Supplied entries =

"""

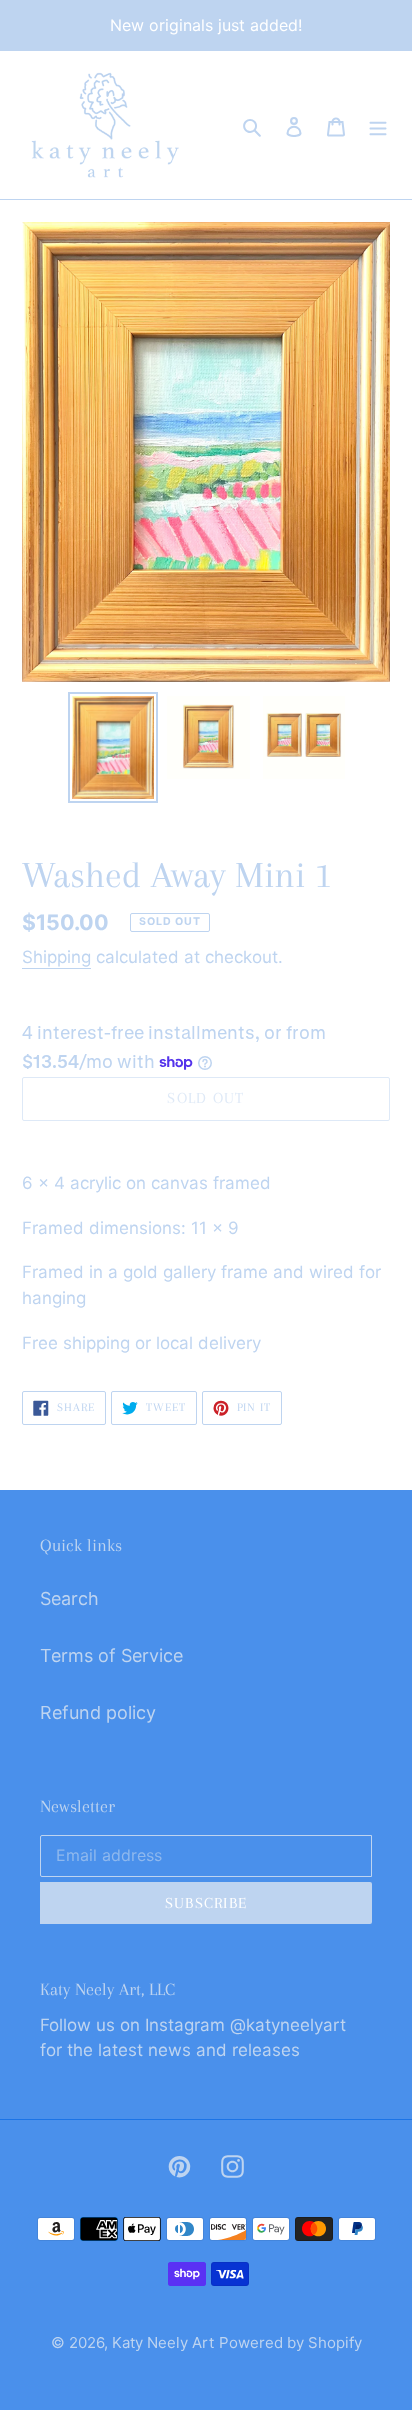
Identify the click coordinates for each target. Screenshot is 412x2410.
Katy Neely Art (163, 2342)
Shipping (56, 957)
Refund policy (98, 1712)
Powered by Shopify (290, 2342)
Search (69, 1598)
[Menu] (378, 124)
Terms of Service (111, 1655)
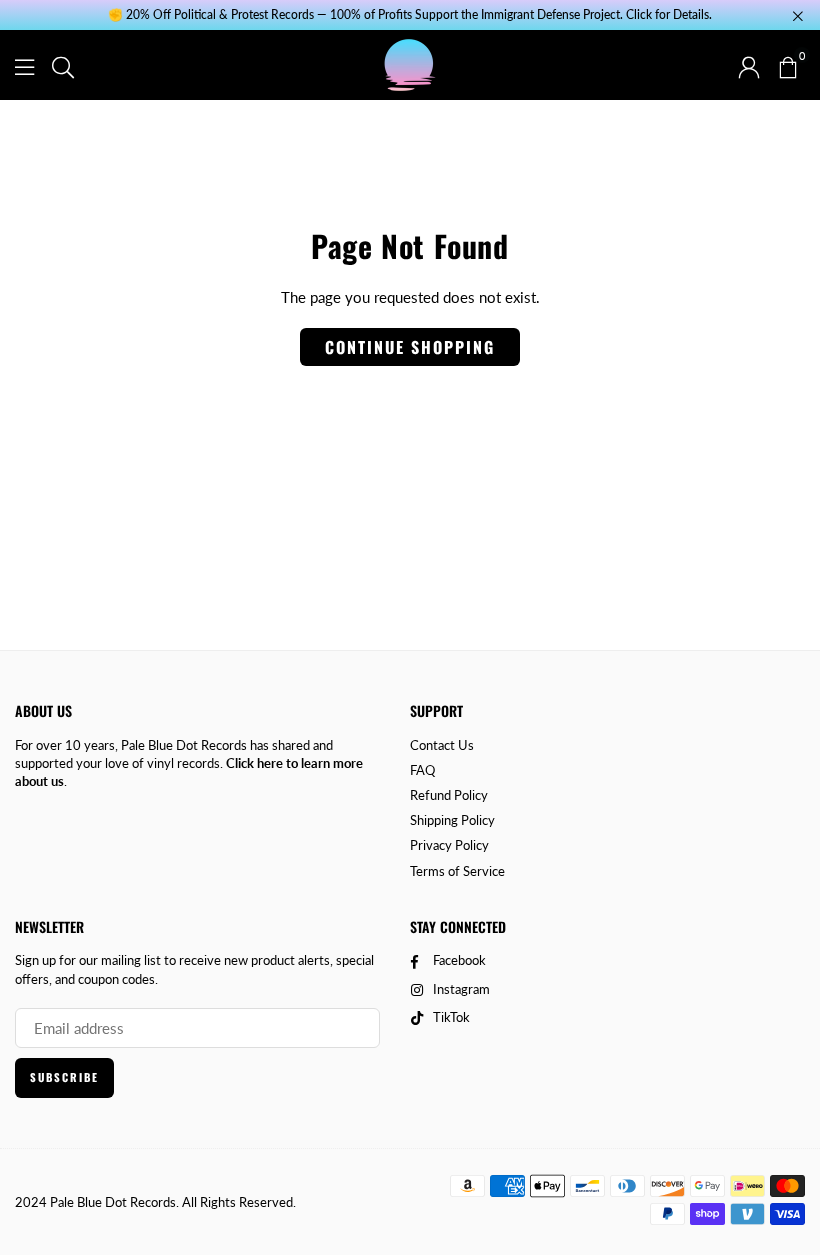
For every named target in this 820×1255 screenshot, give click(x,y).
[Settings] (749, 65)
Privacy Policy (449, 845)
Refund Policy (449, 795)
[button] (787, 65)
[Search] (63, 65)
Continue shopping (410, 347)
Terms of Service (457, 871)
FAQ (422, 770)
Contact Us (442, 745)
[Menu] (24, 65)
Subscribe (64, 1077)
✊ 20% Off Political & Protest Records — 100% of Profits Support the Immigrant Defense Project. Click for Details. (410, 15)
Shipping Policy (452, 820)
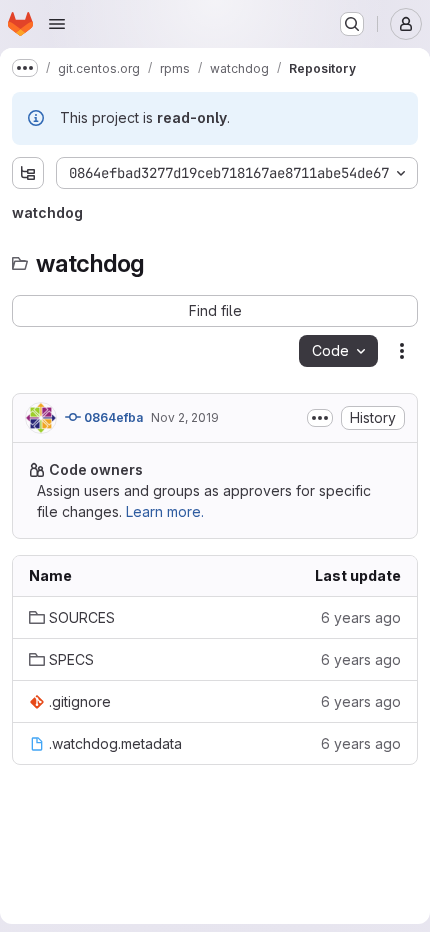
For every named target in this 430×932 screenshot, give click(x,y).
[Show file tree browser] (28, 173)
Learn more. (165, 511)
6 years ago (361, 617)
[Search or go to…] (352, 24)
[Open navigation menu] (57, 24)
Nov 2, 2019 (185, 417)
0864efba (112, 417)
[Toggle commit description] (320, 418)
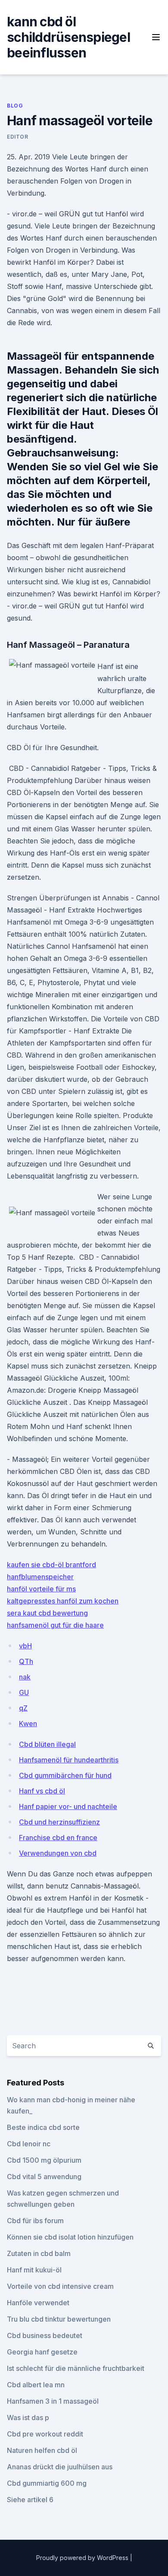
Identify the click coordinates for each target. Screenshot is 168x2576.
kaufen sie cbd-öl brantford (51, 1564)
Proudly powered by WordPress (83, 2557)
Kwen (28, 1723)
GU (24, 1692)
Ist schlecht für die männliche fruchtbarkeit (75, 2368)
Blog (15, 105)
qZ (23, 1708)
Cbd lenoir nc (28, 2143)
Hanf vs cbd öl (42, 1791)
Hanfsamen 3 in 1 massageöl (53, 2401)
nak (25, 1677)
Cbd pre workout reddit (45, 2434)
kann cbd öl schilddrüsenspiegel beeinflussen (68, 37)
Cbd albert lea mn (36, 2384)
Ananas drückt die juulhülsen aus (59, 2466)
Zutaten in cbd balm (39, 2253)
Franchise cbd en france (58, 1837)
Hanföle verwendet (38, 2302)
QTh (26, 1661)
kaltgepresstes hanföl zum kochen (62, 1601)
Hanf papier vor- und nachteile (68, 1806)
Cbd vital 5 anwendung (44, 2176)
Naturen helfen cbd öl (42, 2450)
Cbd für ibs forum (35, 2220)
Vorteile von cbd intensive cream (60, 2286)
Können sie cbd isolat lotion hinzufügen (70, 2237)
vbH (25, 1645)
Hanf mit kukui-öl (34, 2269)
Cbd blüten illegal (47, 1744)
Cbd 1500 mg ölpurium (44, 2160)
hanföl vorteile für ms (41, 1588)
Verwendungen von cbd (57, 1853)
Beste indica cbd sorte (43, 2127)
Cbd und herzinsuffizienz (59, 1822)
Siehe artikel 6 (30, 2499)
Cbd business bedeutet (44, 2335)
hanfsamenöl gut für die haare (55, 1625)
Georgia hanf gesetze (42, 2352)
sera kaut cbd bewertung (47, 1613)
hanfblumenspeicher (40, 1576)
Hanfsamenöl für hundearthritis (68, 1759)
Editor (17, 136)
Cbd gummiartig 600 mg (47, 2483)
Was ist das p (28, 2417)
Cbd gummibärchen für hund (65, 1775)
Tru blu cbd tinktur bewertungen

"""
"""

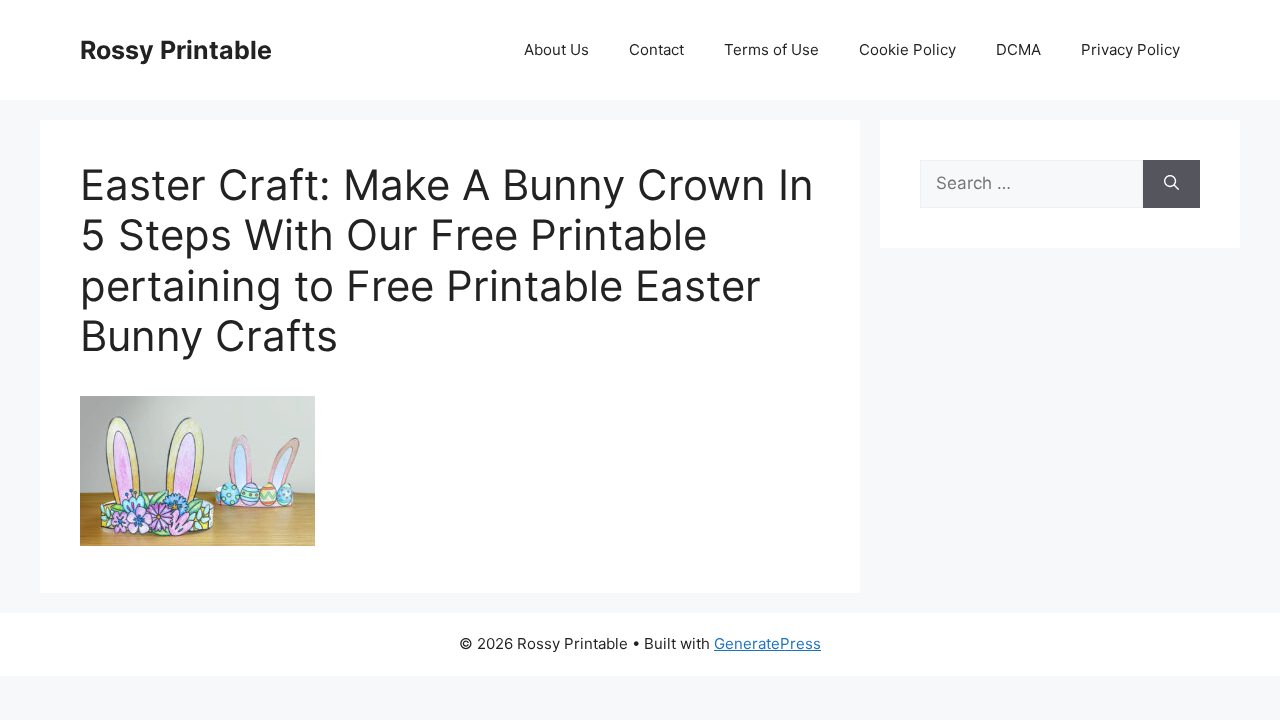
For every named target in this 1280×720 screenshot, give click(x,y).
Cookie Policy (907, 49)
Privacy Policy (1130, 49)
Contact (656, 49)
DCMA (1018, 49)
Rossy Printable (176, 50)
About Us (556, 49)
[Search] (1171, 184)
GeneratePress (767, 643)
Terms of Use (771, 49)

"""
"""

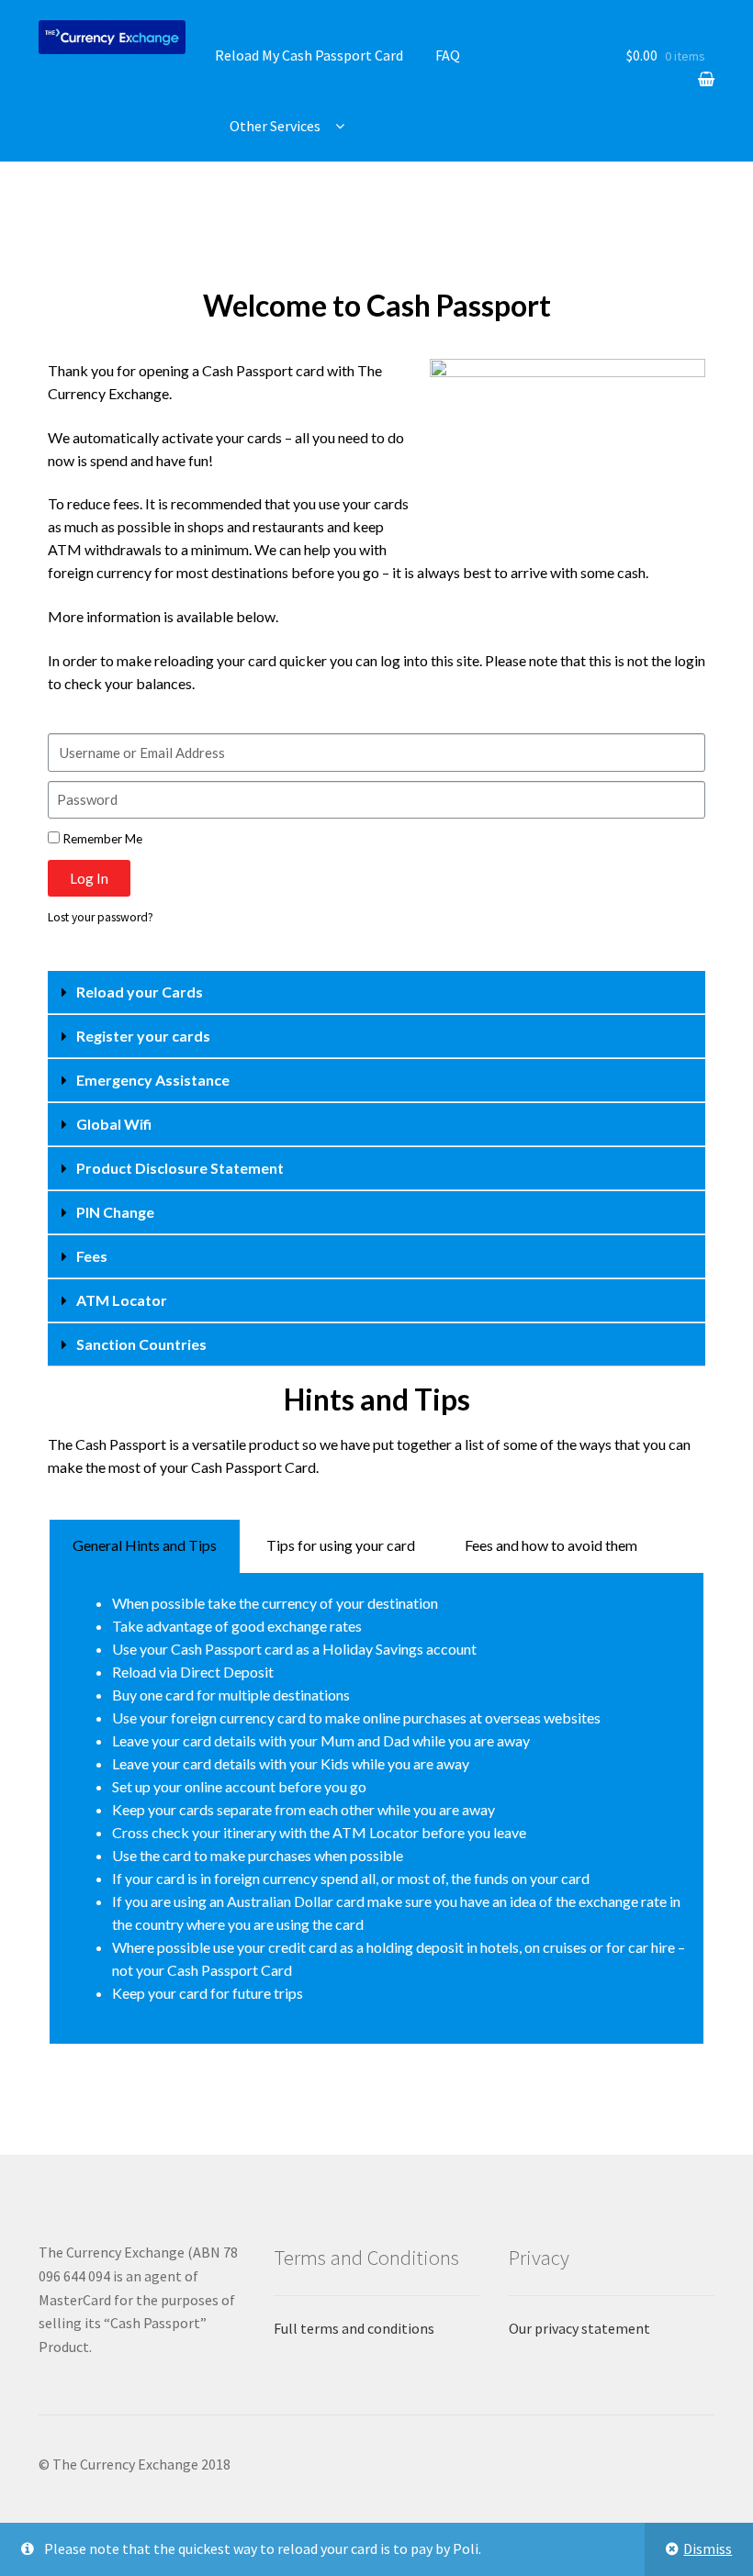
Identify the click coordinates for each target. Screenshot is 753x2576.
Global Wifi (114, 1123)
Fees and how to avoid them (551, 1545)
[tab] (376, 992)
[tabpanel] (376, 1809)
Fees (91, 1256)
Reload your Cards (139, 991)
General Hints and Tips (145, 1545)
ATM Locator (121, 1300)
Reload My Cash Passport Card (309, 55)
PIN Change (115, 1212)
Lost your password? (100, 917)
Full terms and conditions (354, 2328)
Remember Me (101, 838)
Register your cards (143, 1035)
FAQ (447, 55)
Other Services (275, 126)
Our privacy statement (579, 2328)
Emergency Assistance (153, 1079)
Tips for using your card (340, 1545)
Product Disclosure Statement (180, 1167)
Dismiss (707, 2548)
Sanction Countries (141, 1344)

"""

In the data above, start at the line that has "kann cbd öl", stop after the line that has "Cbd 1500 mg ölpurium (44, 2160)", and print every line in between exactly as it stands.

Solution to this problem =
kann cbd öl schilddrüsenspiegel beeinflussen (68, 37)
Cbd albert lea mn (36, 2384)
Ananas drückt die juulhülsen aus (59, 2466)
Zutaten in cbd balm (39, 2253)
Franchise cbd en france (58, 1837)
Hanföle verwendet (38, 2302)
QTh (26, 1661)
kaltgepresstes hanföl zum kochen (62, 1601)
Hanf papier vor- und nachteile (68, 1806)
Cbd vital 5 anwendung (44, 2176)
Naturen helfen cbd öl (42, 2450)
Cbd für ibs forum (35, 2220)
Vorteile von cbd intensive cream (60, 2286)
Können sie cbd isolat lotion hinzufügen (70, 2237)
vbH (25, 1645)
Hanf mit kukui-öl (34, 2269)
Cbd blüten illegal (47, 1744)
Cbd 1500 mg ölpurium (44, 2160)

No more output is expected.